Dr. Iverson looks stricken. “I shouldn’t have said it. Not then, not ever.”

“You had every right to say it. I’m sorry I didn’t understand that before. I’m sorry we let this one thing get so big that it wedged our families apart.”

He sighs. “I’m sorry for that too.”

We stand for a moment, and then he says, “I work with dying people all the time, you’d think I’d know how to talk to my best friend after his daughter’s funeral. But I couldn’t find the right words to say, and if I’m honest, part of me felt…defensive.”

“Defensive?”

“For choosing to stay at the church after it happened,” he explains, looking in at my mother. “It felt like there was no right answer. Did we leave in solidarity? Did we stay and try to hold the new priest accountable? What’s the right thing to do when something like this happens?”

You should come back.

That was the thing Dr. Iverson said to my parents, and now that I’m old and tired, I can see what he meant by it. He meant this community is here for you as I am here for you. He meant please don’t suffer alone. He meant let me help comfort you.

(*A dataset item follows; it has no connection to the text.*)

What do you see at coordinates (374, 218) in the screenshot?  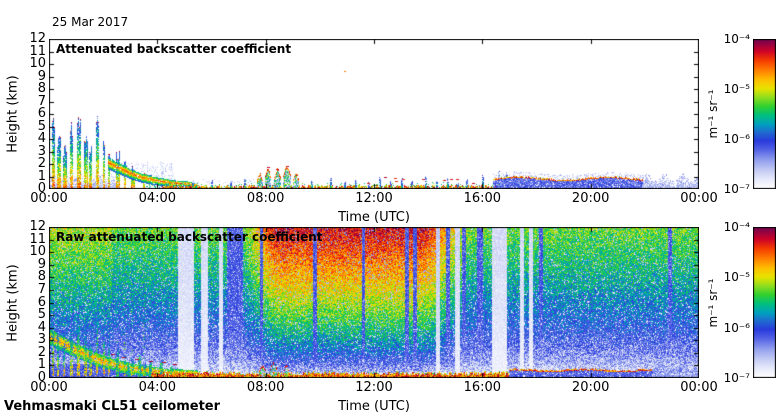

He didn’t know about the anonymous threats we’d already gotten from the parishioners, the menacing notes and ugly phone calls. He didn’t know that the deacons had tried to block Lizzy’s funeral from being at the church or about the brewing backlash in the police investigation. He was only trying to help, and my parents couldn’t hear it inside of their own pain.

“You meant well.”

“If there’s anything you learn as a doctor, it’s that ‘meaning well’ can be a very small thing indeed.”